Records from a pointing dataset
........
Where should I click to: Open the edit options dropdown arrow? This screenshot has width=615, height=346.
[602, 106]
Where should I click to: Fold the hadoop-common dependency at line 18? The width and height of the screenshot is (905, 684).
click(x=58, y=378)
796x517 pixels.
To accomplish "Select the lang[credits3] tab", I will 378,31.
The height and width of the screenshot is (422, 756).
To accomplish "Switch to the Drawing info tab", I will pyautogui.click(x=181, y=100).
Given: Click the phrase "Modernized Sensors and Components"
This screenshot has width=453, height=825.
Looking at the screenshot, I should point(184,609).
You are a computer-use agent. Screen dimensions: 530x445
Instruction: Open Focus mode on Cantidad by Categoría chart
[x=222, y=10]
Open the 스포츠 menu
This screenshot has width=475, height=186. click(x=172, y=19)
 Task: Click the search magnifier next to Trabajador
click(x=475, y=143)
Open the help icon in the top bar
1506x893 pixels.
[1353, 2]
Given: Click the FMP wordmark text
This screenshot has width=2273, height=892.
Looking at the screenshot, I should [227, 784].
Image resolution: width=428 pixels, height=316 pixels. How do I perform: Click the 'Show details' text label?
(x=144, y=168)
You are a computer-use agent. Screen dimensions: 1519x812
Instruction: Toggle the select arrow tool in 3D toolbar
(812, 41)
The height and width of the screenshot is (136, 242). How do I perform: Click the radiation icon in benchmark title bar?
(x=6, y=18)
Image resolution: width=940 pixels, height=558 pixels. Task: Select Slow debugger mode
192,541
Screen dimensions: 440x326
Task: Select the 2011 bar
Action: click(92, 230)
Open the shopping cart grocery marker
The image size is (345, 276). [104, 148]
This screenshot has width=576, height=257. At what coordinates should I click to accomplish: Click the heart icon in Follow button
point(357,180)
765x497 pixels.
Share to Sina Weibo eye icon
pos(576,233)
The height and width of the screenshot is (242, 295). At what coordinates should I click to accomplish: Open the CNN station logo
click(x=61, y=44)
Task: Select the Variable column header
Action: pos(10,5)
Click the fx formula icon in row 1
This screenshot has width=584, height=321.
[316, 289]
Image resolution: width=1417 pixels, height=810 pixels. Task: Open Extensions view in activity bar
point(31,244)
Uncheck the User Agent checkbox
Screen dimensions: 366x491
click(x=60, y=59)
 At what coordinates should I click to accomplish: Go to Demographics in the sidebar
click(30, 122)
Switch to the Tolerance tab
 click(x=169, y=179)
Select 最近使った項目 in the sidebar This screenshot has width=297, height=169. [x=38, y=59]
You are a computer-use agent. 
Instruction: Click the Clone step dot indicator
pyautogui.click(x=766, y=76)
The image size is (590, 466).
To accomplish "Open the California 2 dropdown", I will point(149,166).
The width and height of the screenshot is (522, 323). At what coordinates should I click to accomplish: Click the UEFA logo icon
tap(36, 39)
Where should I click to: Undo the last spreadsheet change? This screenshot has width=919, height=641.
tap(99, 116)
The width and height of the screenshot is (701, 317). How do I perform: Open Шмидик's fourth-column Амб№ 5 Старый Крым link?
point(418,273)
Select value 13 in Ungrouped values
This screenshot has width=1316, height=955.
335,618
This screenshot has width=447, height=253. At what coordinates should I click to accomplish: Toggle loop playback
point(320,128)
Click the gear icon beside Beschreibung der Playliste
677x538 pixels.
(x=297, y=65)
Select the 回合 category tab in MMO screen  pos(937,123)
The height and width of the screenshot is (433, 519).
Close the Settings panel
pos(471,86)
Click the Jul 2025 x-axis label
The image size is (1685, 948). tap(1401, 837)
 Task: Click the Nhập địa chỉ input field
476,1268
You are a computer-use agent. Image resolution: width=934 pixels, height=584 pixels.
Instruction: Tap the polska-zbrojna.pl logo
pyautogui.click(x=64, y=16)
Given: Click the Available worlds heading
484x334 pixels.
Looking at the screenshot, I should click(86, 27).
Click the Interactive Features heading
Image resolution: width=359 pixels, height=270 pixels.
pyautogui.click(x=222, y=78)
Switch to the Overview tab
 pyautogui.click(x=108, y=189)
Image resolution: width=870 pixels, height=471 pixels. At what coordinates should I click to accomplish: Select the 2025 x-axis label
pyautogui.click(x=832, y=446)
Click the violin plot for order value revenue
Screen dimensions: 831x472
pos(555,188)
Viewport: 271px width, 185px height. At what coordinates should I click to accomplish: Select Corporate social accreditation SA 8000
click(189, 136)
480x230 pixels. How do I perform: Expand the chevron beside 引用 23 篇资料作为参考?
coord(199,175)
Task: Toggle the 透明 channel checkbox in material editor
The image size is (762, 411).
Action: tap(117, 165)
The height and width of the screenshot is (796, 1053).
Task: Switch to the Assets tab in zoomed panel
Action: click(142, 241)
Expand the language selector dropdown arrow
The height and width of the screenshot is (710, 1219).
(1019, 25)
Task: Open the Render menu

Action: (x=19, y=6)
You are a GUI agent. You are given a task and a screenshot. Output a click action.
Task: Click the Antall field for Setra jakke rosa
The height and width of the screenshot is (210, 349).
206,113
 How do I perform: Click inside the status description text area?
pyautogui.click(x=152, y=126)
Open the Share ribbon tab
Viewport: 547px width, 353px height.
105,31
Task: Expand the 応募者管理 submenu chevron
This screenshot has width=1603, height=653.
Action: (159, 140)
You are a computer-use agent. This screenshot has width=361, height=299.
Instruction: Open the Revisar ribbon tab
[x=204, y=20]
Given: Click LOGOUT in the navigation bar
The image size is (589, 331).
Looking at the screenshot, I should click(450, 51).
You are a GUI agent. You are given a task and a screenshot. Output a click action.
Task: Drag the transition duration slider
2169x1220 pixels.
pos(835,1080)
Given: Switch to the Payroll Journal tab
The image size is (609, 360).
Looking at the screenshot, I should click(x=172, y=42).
........
§ Exercise details
Reproduce every one of the records above word for word, keeping each line unchanged and in its original order.

§ Complete response
Where should I click to: Open the edit options dropdown arrow? This screenshot has width=615, height=346.
[602, 106]
Where should I click to: Fold the hadoop-common dependency at line 18? The width and height of the screenshot is (905, 684).
click(x=58, y=378)
796x517 pixels.
To accomplish "Select the lang[credits3] tab", I will 378,31.
The height and width of the screenshot is (422, 756).
To accomplish "Switch to the Drawing info tab", I will pyautogui.click(x=181, y=100).
Given: Click the phrase "Modernized Sensors and Components"
This screenshot has width=453, height=825.
Looking at the screenshot, I should point(184,609).
You are a computer-use agent. Screen dimensions: 530x445
Instruction: Open Focus mode on Cantidad by Categoría chart
[x=222, y=10]
Open the 스포츠 menu
This screenshot has width=475, height=186. click(x=172, y=19)
 Task: Click the search magnifier next to Trabajador
click(x=475, y=143)
Open the help icon in the top bar
1506x893 pixels.
[1353, 2]
Given: Click the FMP wordmark text
This screenshot has width=2273, height=892.
Looking at the screenshot, I should [227, 784].
Image resolution: width=428 pixels, height=316 pixels. How do I perform: Click the 'Show details' text label?
(x=144, y=168)
You are a computer-use agent. Screen dimensions: 1519x812
Instruction: Toggle the select arrow tool in 3D toolbar
(812, 41)
The height and width of the screenshot is (136, 242). How do I perform: Click the radiation icon in benchmark title bar?
(x=6, y=18)
Image resolution: width=940 pixels, height=558 pixels. Task: Select Slow debugger mode
192,541
Screen dimensions: 440x326
Task: Select the 2011 bar
Action: click(92, 230)
Open the shopping cart grocery marker
The image size is (345, 276). [104, 148]
This screenshot has width=576, height=257. At what coordinates should I click to accomplish: Click the heart icon in Follow button
point(357,180)
765x497 pixels.
Share to Sina Weibo eye icon
pos(576,233)
The height and width of the screenshot is (242, 295). At what coordinates should I click to accomplish: Open the CNN station logo
click(x=61, y=44)
Task: Select the Variable column header
Action: pos(10,5)
Click the fx formula icon in row 1
This screenshot has width=584, height=321.
[316, 289]
Image resolution: width=1417 pixels, height=810 pixels. Task: Open Extensions view in activity bar
point(31,244)
Uncheck the User Agent checkbox
Screen dimensions: 366x491
click(x=60, y=59)
 At what coordinates should I click to accomplish: Go to Demographics in the sidebar
click(30, 122)
Switch to the Tolerance tab
 click(x=169, y=179)
Select 最近使った項目 in the sidebar This screenshot has width=297, height=169. [x=38, y=59]
You are a computer-use agent. 
Instruction: Click the Clone step dot indicator
pyautogui.click(x=766, y=76)
The image size is (590, 466).
To accomplish "Open the California 2 dropdown", I will point(149,166).
The width and height of the screenshot is (522, 323). At what coordinates should I click to accomplish: Click the UEFA logo icon
tap(36, 39)
Where should I click to: Undo the last spreadsheet change? This screenshot has width=919, height=641.
tap(99, 116)
The width and height of the screenshot is (701, 317). How do I perform: Open Шмидик's fourth-column Амб№ 5 Старый Крым link?
point(418,273)
Select value 13 in Ungrouped values
This screenshot has width=1316, height=955.
335,618
This screenshot has width=447, height=253. At what coordinates should I click to accomplish: Toggle loop playback
point(320,128)
Click the gear icon beside Beschreibung der Playliste
677x538 pixels.
(x=297, y=65)
Select the 回合 category tab in MMO screen  pos(937,123)
The height and width of the screenshot is (433, 519).
Close the Settings panel
pos(471,86)
Click the Jul 2025 x-axis label
The image size is (1685, 948). tap(1401, 837)
 Task: Click the Nhập địa chỉ input field
476,1268
You are a computer-use agent. Image resolution: width=934 pixels, height=584 pixels.
Instruction: Tap the polska-zbrojna.pl logo
pyautogui.click(x=64, y=16)
Given: Click the Available worlds heading
484x334 pixels.
Looking at the screenshot, I should click(86, 27).
Click the Interactive Features heading
Image resolution: width=359 pixels, height=270 pixels.
pyautogui.click(x=222, y=78)
Switch to the Overview tab
 pyautogui.click(x=108, y=189)
Image resolution: width=870 pixels, height=471 pixels. At what coordinates should I click to accomplish: Select the 2025 x-axis label
pyautogui.click(x=832, y=446)
Click the violin plot for order value revenue
Screen dimensions: 831x472
pos(555,188)
Viewport: 271px width, 185px height. At what coordinates should I click to accomplish: Select Corporate social accreditation SA 8000
click(189, 136)
480x230 pixels. How do I perform: Expand the chevron beside 引用 23 篇资料作为参考?
coord(199,175)
Task: Toggle the 透明 channel checkbox in material editor
The image size is (762, 411).
Action: tap(117, 165)
The height and width of the screenshot is (796, 1053).
Task: Switch to the Assets tab in zoomed panel
Action: click(142, 241)
Expand the language selector dropdown arrow
The height and width of the screenshot is (710, 1219).
(1019, 25)
Task: Open the Render menu

Action: (x=19, y=6)
You are a GUI agent. You are given a task and a screenshot. Output a click action.
Task: Click the Antall field for Setra jakke rosa
The height and width of the screenshot is (210, 349).
206,113
 How do I perform: Click inside the status description text area?
pyautogui.click(x=152, y=126)
Open the Share ribbon tab
Viewport: 547px width, 353px height.
105,31
Task: Expand the 応募者管理 submenu chevron
This screenshot has width=1603, height=653.
Action: (159, 140)
You are a computer-use agent. This screenshot has width=361, height=299.
Instruction: Open the Revisar ribbon tab
[x=204, y=20]
Given: Click LOGOUT in the navigation bar
The image size is (589, 331).
Looking at the screenshot, I should click(450, 51).
You are a GUI agent. You are given a task and a screenshot. Output a click action.
Task: Drag the transition duration slider
2169x1220 pixels.
pos(835,1080)
Given: Switch to the Payroll Journal tab
The image size is (609, 360).
Looking at the screenshot, I should click(x=172, y=42).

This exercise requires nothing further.